WHEREAS, Executive has been an employee of the Company since 1979; and
WHEREAS, the Company and Executive desire to evidence the terms and conditions of Executive's continued
employment in writing and to provide for the employment of Executive by the Company on the terms set forth
IT IS AGREED:
1. Employment, Duties and Acceptance.
1.1 The Company hereby employs Executive as its Executive Vice President and Chief Operating Officer
("COO"). All of Executive's powers and authority in any capacity shall at all times be subject to the direction and
control of the Company's Board of Directors. Executive shall report directly to the Board of Directors of the
1.2 The Board may assign to Executive such general management and supervisory responsibilities and executive
duties for the Company or any subsidiary of the Company, including serving as a director, as are consistent with
Executive's status as Executive Vice President and COO. The Company and Executive acknowledge that
Executive's primary functions and duties as Executive Vice President and COO shall be to manage and supervise
the day to day administration of the Company's business.
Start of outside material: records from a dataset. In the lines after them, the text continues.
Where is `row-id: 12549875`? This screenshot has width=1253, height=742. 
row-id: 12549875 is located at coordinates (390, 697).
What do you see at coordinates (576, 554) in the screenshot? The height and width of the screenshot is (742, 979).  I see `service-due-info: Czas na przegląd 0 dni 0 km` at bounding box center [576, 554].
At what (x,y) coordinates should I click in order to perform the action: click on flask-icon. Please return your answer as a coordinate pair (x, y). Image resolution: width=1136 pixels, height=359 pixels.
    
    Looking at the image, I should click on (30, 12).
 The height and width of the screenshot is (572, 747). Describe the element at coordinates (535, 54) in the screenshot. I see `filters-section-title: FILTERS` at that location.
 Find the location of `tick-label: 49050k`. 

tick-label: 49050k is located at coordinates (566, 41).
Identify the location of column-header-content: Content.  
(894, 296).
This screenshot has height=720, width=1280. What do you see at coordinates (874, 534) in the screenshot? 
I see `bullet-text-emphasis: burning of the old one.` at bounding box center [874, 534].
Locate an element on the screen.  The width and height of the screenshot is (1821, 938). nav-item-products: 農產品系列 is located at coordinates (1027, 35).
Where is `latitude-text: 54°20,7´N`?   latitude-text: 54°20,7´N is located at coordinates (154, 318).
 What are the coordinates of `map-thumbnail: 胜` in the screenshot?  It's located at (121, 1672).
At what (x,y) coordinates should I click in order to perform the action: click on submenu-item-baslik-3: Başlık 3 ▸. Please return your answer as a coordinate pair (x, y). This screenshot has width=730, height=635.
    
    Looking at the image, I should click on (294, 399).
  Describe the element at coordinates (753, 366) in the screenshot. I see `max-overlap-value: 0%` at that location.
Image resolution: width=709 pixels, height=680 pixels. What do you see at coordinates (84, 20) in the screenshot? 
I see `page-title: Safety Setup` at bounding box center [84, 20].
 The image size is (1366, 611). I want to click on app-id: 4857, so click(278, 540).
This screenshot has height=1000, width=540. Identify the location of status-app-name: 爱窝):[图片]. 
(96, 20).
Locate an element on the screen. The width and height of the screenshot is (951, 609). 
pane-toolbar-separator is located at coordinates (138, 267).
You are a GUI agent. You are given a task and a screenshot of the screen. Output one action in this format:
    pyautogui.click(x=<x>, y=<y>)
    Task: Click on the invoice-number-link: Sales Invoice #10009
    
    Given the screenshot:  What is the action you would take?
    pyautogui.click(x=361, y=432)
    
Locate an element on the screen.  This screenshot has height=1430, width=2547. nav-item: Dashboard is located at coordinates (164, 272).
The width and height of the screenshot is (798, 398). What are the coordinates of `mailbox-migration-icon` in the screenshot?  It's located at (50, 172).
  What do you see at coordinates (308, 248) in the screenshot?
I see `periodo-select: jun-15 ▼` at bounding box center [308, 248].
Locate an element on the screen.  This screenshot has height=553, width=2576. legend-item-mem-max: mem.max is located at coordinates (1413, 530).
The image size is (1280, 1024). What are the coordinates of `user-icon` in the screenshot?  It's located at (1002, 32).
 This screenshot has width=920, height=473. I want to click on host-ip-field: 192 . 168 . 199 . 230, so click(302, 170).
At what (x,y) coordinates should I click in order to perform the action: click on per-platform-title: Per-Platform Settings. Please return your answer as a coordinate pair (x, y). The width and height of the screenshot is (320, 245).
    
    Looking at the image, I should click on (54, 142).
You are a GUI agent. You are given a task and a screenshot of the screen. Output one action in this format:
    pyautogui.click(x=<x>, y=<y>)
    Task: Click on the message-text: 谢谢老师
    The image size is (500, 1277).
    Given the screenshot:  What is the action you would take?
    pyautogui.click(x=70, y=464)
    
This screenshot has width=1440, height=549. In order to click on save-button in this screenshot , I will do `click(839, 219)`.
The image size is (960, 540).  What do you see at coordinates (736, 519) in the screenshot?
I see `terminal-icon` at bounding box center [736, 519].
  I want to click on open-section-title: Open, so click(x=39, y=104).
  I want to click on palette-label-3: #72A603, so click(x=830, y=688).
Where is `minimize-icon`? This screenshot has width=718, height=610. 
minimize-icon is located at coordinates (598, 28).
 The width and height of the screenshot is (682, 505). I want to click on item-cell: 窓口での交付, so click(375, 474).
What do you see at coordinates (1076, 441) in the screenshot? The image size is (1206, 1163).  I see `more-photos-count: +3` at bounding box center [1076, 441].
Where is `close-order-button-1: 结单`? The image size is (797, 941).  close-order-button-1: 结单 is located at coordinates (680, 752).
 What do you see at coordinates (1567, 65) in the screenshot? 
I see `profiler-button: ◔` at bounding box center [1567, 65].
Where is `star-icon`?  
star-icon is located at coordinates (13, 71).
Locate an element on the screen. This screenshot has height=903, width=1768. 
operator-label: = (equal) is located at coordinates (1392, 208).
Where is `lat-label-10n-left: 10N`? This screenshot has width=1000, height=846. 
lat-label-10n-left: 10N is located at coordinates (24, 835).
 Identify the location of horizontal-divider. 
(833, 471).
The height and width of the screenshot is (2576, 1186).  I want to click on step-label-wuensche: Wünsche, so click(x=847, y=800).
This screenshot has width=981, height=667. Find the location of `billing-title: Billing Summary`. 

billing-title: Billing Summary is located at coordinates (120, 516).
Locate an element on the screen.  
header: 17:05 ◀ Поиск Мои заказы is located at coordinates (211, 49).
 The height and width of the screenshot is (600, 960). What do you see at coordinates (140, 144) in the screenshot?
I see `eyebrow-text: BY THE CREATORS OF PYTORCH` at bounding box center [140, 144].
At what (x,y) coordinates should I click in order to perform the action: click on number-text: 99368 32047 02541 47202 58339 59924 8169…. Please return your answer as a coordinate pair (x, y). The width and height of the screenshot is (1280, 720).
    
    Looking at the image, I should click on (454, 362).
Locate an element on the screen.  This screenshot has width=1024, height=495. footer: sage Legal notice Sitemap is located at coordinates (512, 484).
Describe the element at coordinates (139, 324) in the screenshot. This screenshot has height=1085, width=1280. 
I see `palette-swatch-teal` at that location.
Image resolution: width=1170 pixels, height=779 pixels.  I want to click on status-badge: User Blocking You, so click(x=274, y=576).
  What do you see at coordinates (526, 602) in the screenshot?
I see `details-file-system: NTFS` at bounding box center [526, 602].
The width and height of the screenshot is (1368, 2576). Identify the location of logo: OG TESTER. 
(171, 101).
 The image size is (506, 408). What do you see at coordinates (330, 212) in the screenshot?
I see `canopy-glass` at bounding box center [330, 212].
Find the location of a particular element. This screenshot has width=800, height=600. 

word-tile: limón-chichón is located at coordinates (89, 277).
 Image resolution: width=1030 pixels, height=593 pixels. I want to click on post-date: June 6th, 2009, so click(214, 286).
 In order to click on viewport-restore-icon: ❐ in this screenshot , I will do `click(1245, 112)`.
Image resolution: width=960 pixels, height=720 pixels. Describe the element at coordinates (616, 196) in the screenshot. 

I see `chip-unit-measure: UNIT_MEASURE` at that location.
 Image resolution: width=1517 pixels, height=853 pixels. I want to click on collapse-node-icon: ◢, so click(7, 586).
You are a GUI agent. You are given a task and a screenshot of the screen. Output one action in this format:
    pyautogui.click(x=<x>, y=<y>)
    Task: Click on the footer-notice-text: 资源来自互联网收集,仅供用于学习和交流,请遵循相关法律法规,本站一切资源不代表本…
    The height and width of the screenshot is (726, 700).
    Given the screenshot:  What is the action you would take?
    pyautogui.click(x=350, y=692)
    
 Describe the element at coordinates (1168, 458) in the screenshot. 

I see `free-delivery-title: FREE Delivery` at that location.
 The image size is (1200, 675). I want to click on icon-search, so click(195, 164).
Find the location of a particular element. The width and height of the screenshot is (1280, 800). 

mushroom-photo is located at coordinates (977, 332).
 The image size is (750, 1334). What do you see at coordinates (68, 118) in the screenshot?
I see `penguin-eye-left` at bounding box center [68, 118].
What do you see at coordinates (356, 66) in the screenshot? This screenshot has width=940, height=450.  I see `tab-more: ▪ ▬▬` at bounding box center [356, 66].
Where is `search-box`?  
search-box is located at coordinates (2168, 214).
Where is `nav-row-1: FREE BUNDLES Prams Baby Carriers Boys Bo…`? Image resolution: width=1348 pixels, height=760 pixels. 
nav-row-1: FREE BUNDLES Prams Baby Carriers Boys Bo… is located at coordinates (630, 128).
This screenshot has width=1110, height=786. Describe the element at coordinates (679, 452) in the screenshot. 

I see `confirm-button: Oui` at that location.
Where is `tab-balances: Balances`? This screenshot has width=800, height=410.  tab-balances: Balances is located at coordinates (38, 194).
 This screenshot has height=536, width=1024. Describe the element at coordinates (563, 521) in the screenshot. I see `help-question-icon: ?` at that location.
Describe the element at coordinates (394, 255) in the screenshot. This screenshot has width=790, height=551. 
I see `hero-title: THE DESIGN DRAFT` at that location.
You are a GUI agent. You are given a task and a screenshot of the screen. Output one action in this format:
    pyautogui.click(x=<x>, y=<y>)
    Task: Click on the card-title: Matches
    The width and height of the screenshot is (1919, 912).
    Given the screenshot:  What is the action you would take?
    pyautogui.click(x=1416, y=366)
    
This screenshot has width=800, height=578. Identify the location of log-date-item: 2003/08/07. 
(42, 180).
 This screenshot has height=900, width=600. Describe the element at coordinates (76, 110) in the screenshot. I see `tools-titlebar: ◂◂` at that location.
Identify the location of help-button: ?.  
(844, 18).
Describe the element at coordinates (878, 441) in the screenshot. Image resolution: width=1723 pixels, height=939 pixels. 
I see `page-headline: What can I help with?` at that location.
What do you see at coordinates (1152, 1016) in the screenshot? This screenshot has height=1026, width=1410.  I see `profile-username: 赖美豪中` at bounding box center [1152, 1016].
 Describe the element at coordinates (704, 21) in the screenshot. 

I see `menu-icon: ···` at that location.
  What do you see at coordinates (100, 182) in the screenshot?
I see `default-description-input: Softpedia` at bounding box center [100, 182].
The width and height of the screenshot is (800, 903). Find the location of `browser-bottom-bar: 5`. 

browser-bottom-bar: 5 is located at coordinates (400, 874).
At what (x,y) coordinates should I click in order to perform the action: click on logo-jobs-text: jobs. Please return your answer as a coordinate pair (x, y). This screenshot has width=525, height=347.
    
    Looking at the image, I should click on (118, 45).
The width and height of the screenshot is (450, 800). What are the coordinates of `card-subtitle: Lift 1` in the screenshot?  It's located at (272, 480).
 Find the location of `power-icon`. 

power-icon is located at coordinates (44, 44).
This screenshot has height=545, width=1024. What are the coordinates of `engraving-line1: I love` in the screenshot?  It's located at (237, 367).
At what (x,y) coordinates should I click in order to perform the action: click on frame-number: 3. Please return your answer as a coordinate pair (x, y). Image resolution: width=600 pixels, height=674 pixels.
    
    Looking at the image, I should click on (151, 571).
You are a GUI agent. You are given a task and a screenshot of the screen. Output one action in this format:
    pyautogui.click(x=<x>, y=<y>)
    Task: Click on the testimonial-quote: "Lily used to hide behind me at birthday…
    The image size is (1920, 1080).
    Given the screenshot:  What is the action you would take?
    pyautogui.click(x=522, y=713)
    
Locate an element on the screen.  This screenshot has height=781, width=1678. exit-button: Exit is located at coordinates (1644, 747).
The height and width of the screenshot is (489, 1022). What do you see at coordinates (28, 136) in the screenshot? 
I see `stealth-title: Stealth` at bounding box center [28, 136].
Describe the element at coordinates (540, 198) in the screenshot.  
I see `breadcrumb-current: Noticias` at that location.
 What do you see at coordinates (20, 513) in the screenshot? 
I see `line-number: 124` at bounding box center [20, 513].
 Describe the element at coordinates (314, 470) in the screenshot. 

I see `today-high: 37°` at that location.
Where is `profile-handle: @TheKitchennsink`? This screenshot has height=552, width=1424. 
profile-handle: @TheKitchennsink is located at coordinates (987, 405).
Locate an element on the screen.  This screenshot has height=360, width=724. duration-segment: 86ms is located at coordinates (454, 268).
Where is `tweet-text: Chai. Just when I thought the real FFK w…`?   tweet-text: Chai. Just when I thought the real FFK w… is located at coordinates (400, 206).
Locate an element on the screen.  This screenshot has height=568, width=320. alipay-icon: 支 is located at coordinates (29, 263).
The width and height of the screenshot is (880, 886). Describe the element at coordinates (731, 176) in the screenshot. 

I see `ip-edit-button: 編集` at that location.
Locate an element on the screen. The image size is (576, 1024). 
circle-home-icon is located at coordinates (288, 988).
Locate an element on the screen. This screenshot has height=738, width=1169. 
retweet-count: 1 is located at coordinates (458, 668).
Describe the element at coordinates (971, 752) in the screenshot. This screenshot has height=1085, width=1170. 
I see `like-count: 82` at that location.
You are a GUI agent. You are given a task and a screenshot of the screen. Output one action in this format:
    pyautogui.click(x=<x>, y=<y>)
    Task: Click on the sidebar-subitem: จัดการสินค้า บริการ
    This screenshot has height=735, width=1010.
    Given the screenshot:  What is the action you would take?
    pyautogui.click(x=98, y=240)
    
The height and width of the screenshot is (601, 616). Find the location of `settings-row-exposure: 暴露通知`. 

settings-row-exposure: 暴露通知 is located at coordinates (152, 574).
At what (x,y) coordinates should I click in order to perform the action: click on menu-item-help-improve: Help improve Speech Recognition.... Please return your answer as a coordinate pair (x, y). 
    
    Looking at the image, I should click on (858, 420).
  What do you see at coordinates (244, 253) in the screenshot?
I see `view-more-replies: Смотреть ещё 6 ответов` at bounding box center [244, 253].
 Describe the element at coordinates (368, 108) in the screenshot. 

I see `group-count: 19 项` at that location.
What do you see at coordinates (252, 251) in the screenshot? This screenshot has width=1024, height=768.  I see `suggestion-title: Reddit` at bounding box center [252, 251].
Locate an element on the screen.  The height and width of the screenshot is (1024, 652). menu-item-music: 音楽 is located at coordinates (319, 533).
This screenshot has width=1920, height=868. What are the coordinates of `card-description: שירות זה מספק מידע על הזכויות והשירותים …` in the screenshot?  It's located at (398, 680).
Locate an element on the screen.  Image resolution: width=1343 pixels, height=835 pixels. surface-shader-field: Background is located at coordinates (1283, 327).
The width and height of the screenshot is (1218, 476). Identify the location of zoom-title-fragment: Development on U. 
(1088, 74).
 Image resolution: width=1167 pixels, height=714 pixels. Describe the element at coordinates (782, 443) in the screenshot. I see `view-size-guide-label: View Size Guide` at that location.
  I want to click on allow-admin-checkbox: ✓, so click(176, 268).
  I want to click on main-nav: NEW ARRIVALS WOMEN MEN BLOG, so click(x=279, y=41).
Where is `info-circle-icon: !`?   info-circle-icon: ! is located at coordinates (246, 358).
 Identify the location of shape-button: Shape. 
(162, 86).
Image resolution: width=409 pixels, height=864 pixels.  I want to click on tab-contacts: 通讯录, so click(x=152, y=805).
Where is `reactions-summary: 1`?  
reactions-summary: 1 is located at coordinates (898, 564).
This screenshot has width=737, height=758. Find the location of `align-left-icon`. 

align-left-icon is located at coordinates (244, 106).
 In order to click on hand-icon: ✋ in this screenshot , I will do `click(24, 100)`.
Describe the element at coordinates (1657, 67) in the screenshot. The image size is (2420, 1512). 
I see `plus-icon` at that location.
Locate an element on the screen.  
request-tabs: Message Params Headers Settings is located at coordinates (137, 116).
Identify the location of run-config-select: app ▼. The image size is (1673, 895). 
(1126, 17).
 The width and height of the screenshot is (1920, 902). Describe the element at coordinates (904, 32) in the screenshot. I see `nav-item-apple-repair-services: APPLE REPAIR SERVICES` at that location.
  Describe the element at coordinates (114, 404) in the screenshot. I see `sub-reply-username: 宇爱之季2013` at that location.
1.3 Executive accepts such employment and agrees to devote substantially all of his business time, energies and
attention to the performance of his duties hereunder. Nothing herein shall be construed as preventing Executive
from making and supervising personal investments, provided they will not interfere with the performance of
Executive's duties hereunder or violate the provisions of paragraph 5.1(F) hereof.
2. Compensation and Benefits.
2.1 The Company shall pay to Executive a base salary at the annual rate of $250,000 during the term hereof.